Quando apresentou em seu perfil do Instagram uma prévia do reggae “Pedrada”, antes do lançamento do novo disco, Chico enfrentou ameaças de opositores. Com um refrão que incita “fogo nos fascistas”, a música teve uma repercussão rápida.
“Gente da chamada nova direita divulgou o vídeo no Facebook dizendo que tinham que me prender. Que não podiam mais me contratar para as prefeituras, que deviam me boicotar nas festas, e ir aos meus shows para agredir e impedir as pessoas de me escutar. Eu denunciei, porque não queria minha música associada àquela página.”
O músico acredita que, a princípio, a reação de quem escuta a faixa é de incredulidade. “Eles esperam que a gente fique só dançando ciranda no Largo da Batata, enquanto eles vão à Câmara e tiram os direitos trabalhistas. Daí vem esse povo paz e amor e diz uma coisa dessas.”
Ele diz, no entanto, que não se trata de um convite literal. “Fogo nos fascistas obviamente não tem sentido estrito, fechado. É fogo com a nossa poesia, com a nossa visão de mundo, com o nosso afeto. Mas, se for necessário, é fogo mesmo, com coquetel molotov, greve, paralisações, sabotagem do sistema, parar as máquinas. Desobediência civil é fogo nos fascistas.”
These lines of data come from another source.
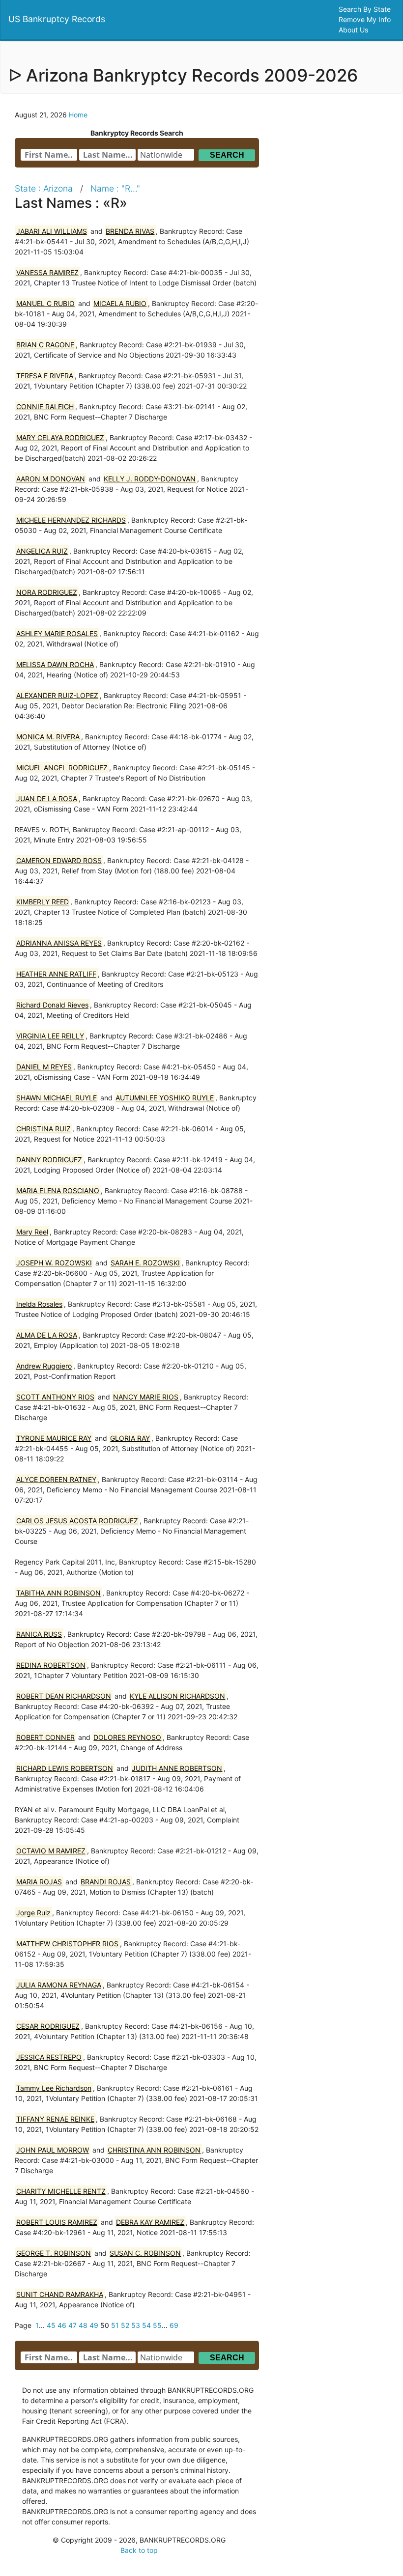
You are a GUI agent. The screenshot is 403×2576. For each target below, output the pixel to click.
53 (135, 2325)
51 (115, 2325)
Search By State (366, 9)
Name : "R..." (115, 188)
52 (125, 2325)
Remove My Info (366, 19)
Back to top (139, 2550)
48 (83, 2325)
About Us (354, 30)
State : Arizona (44, 188)
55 (157, 2325)
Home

Autor de sucessos como “À Primeira Vista” e “Pensar em Você”, Chico segue louvando o feminino em “O Amor É um Ato Revolucionário”. O novo disco traz homenagens às mulheres como “Mulhero”, “De Peito Aberto” e “Minha Morena”, escrita para sua companheira, a atriz Bárbara Santos.
Importantes tributos em uma época em que, mesmo com todos os progressos da luta feminista, a violência contra a mulher escala a níveis preocupantes.
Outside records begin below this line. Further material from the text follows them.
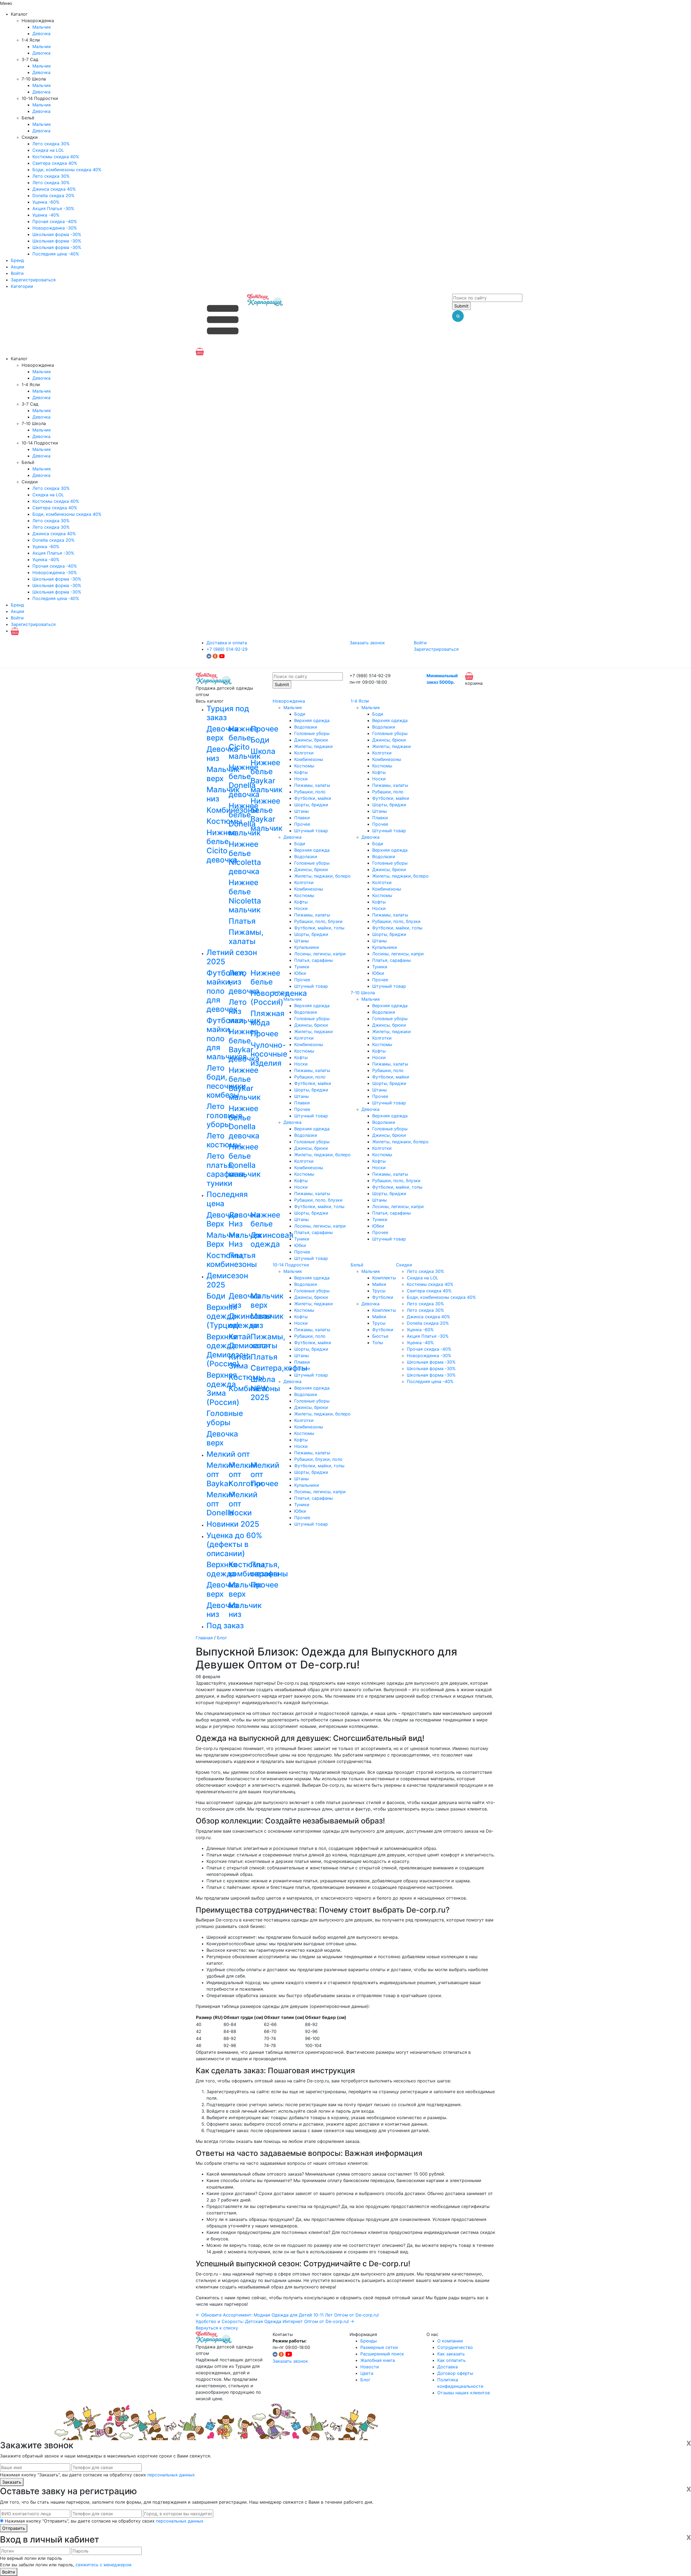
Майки (379, 1284)
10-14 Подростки (291, 1264)
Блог (222, 1637)
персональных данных (171, 2474)
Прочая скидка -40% (54, 221)
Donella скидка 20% (53, 195)
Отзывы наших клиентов (463, 2392)
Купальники (306, 947)
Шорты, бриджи (311, 804)
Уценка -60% (45, 202)
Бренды (368, 2341)
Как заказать (451, 2353)
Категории (22, 286)
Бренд (17, 260)
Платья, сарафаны (313, 960)
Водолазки (305, 727)
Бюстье (380, 1336)
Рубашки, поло (310, 791)
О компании (450, 2341)
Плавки (302, 817)
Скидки (404, 1264)
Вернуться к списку (217, 2328)
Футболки (382, 1297)
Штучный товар (311, 830)
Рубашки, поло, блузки (318, 921)
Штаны (301, 811)
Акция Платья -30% (53, 208)
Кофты (301, 772)
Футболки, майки (312, 798)
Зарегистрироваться (33, 279)
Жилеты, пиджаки (313, 746)
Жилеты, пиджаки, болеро (322, 876)
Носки (301, 778)
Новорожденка (289, 701)
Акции (17, 266)
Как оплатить (451, 2360)
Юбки (300, 973)
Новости (369, 2366)
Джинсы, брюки (311, 740)
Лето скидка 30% (51, 143)
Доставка (447, 2366)
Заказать (11, 2482)
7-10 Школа (363, 992)
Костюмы (304, 765)
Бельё (357, 1264)
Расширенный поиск (382, 2353)
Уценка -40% (45, 215)
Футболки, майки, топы (319, 927)
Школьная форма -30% (56, 234)
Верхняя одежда (312, 720)
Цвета (366, 2373)
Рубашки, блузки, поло (318, 1459)
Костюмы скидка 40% (55, 156)
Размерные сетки (379, 2347)
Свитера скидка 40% (54, 163)
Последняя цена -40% (55, 254)
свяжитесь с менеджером (103, 2564)
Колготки (304, 753)
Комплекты (384, 1277)
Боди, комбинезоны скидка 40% (66, 169)
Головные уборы (312, 733)
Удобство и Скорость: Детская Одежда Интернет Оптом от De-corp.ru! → (275, 2321)
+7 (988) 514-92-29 (227, 649)
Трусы (378, 1290)
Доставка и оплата (226, 642)
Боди (299, 714)
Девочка (41, 33)
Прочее (302, 824)
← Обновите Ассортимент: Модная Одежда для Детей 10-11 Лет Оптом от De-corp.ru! (287, 2315)
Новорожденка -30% (54, 228)
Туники (301, 966)
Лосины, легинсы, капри (320, 953)
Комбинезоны (308, 759)
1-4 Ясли (360, 701)
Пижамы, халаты (312, 785)
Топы (377, 1342)
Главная (204, 1637)
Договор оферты (455, 2373)
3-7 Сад (281, 992)
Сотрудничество (455, 2347)
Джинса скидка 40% (54, 189)
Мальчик (41, 27)
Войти (17, 273)
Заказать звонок (367, 642)
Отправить (13, 2528)
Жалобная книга (377, 2360)
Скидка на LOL (48, 150)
“Quando um governo retira coisas que já havíamos conquistado, ele autoriza de certa forma atitudes mais selvagens e primitivas do macho. Quando você tem governantes que se referem à primeira-dama de um país como ‘feia’, e isso é corroborado pelo ministro da Economia que diz ‘é feia mesmo’, fica parecendo que um tipo de homem tem total liberdade para opinar a qualquer hora sobre como as mulheres devem ser.”
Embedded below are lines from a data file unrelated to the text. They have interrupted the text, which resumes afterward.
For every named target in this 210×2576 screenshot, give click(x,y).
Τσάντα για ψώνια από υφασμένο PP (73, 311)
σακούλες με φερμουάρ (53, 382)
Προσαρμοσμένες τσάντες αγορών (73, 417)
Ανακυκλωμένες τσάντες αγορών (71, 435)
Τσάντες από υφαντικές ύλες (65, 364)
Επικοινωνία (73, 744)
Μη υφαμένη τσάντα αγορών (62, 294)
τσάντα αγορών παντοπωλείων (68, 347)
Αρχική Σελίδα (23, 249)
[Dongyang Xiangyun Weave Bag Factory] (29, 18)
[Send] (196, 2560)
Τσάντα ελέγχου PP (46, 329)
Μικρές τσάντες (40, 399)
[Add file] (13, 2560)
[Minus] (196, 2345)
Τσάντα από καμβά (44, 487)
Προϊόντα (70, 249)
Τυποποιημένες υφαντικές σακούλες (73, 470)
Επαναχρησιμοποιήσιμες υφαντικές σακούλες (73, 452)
“Isso vai dando poder para que aquele sujeito que você acha que é normal possa exercer seu lado psicopata e matar uma namorada, a ex-esposa, a família inteira do namorado da filha porque não gosta dele.”
Chico define a sociedade atual como “precária”, do ponto de vista das relações, e “contraditória”, já que o momento é de mulheres na rua e no comando. “Não é à toa que atiraram na cara de Marielle”.
“O Amor É um Ato Revolucionário” traz “verdades inconvenientes”, entre elas o chamado culpa em todas as instâncias e que, para Chico, é fundamental no caminho para restaurar o cenário político. O artista provoca, por exemplo, quem, “com seu voto, ajudou a acender a fagulha” na Amazônia. “Agora vai lá na passeata na Vieira Souto e diz ‘olha, está pegando fogo’. Claro, meu amor, você soprou as brasas”. E por todas as instâncias entenda-se também a própria imprensa, que teria tentado erroneamente “contemporizar e ser República”. “Bolsonaro não pensa a República, ele pensa o quartel. Depois daquele discurso defendendo Ustra, ele deveria ter sido duramente criticado por todo mundo. Num país minimamente civilizado, ele teria saído dali preso.”
“Eu quero colocar meu filho na embaixada americana, vou colocar e pronto: isso é uma monarquia. Nem Saddam Hussein fez isso, botar o filho na diplomacia em Nova York. O Brasil foi caminhando para um lugar em que o único objetivo parecia ser tirar o PT. Tá, mas colocar o quê? Agora a gente vê onde está.”Chico se define como “um cidadão a mais, em um tempo de cidadania ameaçada”. Entende como solução a soltura de Lula, “com todos os seus direitos políticos restituídos”, a cassação de Jair Bolsonaro e a convocação de eleições diretas. “Os militares precisam sair dessa enrascada em que este aventureiro os meteu.”
“Esperei muito uma manifestação republicana no segundo turno de Ciro, Marina, FHC, achei que todos iam marchar junto com Haddad. Mas decidiram não se misturar e esperar quatro anos. Por isso é importante que a sociedade civil marche junta, senão fica cada um defendendo a sua coisinha. A gente precisa ir de bolo, todo mundo junto. Dizer ‘vamos pelo amor’, e ir mesmo.”